▶ **Exercise materials**:

>>

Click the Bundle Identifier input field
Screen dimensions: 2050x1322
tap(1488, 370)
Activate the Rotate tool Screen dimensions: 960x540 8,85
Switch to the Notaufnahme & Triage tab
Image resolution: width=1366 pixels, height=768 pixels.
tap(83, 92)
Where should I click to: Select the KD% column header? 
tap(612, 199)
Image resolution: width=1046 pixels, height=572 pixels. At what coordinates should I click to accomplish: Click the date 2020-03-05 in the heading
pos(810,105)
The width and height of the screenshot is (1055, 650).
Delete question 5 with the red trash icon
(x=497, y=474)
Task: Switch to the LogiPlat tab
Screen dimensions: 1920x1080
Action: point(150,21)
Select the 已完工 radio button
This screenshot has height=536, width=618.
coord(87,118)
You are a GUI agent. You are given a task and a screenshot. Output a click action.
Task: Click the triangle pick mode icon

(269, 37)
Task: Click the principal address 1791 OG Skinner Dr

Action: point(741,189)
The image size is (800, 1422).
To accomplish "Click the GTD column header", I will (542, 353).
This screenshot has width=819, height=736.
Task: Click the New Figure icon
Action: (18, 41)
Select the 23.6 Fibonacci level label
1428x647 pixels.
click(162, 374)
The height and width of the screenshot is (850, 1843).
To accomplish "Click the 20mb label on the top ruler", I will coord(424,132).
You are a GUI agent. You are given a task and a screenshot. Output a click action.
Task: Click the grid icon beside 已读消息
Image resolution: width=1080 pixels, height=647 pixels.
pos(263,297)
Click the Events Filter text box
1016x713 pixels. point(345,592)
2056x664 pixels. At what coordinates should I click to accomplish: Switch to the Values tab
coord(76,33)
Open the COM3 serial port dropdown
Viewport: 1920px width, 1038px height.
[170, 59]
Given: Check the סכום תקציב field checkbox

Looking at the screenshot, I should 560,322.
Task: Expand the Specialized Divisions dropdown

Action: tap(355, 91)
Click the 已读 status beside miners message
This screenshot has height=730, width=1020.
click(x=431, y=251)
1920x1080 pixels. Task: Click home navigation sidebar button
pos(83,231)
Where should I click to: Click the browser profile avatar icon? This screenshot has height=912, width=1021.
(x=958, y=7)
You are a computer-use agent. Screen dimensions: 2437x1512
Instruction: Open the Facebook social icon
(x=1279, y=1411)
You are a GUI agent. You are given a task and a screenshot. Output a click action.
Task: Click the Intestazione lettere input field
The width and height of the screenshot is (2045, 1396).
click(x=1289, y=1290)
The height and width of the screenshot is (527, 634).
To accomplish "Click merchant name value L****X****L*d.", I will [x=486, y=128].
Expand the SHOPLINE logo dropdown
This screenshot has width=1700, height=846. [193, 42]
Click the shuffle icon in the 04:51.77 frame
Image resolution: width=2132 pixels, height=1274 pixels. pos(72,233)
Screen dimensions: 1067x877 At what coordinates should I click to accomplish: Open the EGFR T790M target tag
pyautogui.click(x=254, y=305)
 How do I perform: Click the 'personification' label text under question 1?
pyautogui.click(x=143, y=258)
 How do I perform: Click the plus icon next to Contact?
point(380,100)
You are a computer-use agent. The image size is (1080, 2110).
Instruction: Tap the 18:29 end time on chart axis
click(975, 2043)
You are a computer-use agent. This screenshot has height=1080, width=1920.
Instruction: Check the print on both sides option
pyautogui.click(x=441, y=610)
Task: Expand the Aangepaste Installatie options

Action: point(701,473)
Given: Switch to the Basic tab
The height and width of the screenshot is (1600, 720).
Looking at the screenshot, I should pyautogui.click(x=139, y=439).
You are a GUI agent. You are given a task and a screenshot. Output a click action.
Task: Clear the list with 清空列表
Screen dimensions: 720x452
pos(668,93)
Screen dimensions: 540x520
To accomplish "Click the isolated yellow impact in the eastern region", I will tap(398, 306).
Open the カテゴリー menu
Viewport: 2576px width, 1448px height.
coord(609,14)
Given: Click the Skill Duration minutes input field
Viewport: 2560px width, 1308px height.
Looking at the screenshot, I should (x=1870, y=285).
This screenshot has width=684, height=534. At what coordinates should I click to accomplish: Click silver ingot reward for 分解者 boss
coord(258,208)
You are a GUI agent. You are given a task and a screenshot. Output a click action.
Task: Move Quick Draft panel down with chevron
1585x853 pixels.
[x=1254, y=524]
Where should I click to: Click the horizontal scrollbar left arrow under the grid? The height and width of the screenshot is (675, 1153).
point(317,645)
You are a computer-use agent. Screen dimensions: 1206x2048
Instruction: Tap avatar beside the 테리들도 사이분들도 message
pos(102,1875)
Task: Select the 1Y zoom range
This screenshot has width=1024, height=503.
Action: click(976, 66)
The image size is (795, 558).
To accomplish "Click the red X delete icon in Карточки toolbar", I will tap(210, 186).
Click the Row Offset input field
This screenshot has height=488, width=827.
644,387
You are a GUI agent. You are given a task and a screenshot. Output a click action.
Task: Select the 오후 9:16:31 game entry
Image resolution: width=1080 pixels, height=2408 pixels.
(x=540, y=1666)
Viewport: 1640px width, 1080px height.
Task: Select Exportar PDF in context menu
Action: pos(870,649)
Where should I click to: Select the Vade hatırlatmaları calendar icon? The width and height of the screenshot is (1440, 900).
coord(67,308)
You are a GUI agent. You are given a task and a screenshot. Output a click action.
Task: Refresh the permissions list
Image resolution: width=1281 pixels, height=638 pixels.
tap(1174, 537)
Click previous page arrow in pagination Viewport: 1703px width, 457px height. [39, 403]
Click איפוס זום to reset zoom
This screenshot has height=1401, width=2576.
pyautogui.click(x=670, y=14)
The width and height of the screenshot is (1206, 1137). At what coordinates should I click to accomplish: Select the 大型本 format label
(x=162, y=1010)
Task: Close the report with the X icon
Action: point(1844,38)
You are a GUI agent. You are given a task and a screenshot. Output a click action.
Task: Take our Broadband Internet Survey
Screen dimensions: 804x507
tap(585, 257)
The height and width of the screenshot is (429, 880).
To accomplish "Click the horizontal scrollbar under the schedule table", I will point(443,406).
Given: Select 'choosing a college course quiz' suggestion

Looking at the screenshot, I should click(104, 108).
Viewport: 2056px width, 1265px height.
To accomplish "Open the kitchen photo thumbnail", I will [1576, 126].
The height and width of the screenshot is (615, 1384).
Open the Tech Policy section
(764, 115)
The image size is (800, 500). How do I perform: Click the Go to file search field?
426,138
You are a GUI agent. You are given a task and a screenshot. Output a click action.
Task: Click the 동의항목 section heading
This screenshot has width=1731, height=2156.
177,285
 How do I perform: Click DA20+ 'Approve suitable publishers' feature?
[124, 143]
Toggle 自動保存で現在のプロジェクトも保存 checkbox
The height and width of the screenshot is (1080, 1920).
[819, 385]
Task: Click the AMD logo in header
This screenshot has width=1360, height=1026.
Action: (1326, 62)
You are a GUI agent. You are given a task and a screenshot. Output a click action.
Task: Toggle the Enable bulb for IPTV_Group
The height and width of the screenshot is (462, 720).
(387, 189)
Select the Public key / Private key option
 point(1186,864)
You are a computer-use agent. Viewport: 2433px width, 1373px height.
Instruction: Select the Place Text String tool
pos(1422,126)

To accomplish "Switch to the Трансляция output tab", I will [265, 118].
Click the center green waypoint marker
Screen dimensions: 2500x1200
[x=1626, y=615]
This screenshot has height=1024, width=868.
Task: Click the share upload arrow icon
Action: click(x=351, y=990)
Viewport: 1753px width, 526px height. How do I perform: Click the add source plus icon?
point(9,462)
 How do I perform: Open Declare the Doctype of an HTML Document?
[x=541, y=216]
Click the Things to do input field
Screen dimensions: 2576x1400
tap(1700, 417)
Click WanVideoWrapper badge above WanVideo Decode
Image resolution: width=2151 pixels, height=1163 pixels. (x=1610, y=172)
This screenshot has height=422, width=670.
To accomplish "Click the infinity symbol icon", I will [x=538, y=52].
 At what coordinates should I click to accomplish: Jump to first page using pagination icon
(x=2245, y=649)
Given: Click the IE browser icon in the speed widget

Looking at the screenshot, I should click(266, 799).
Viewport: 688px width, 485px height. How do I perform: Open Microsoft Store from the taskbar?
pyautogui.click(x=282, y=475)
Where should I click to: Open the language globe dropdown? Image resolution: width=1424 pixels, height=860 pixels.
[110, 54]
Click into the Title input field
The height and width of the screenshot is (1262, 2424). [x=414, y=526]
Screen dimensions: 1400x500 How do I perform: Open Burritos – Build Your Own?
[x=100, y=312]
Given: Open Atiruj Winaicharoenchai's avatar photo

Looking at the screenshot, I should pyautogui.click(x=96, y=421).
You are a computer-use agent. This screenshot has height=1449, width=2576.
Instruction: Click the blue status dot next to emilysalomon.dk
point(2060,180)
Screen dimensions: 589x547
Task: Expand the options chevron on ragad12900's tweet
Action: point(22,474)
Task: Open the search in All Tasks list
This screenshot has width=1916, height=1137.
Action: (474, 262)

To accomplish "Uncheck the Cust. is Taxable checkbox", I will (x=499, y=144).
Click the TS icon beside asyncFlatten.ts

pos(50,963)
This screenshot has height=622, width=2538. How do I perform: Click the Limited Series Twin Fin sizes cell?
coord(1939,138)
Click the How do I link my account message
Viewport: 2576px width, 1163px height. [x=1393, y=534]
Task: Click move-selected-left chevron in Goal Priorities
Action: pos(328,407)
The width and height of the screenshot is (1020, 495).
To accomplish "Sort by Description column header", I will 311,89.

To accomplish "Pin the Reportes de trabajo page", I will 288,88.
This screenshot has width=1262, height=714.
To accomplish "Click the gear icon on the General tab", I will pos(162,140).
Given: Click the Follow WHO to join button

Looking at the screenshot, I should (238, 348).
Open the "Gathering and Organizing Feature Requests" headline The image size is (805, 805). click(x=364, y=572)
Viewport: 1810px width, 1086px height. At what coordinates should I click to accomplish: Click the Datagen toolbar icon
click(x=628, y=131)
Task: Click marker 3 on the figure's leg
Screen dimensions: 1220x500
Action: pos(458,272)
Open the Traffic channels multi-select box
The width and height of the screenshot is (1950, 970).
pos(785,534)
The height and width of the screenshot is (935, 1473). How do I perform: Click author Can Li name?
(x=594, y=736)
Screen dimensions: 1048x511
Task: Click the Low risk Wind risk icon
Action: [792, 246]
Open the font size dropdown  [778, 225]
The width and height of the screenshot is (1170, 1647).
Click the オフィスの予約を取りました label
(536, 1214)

<<

▶ **Task to complete**: Rewrite the listing from the line that contains "How do I perform: Click DA20+" through the line that contains "Action: click(x=351, y=990)", changing "AMD logo" to "AMD wordmark" and keeping everything else the same.

▶ **Solution**:
 How do I perform: Click DA20+ 'Approve suitable publishers' feature?
[124, 143]
Toggle 自動保存で現在のプロジェクトも保存 checkbox
The height and width of the screenshot is (1080, 1920).
[819, 385]
Task: Click the AMD wordmark in header
This screenshot has width=1360, height=1026.
Action: (1326, 62)
You are a GUI agent. You are given a task and a screenshot. Output a click action.
Task: Toggle the Enable bulb for IPTV_Group
The height and width of the screenshot is (462, 720).
(387, 189)
Select the Public key / Private key option
 point(1186,864)
You are a computer-use agent. Viewport: 2433px width, 1373px height.
Instruction: Select the Place Text String tool
pos(1422,126)

To accomplish "Switch to the Трансляция output tab", I will [265, 118].
Click the center green waypoint marker
Screen dimensions: 2500x1200
[x=1626, y=615]
This screenshot has height=1024, width=868.
Task: Click the share upload arrow icon
Action: click(x=351, y=990)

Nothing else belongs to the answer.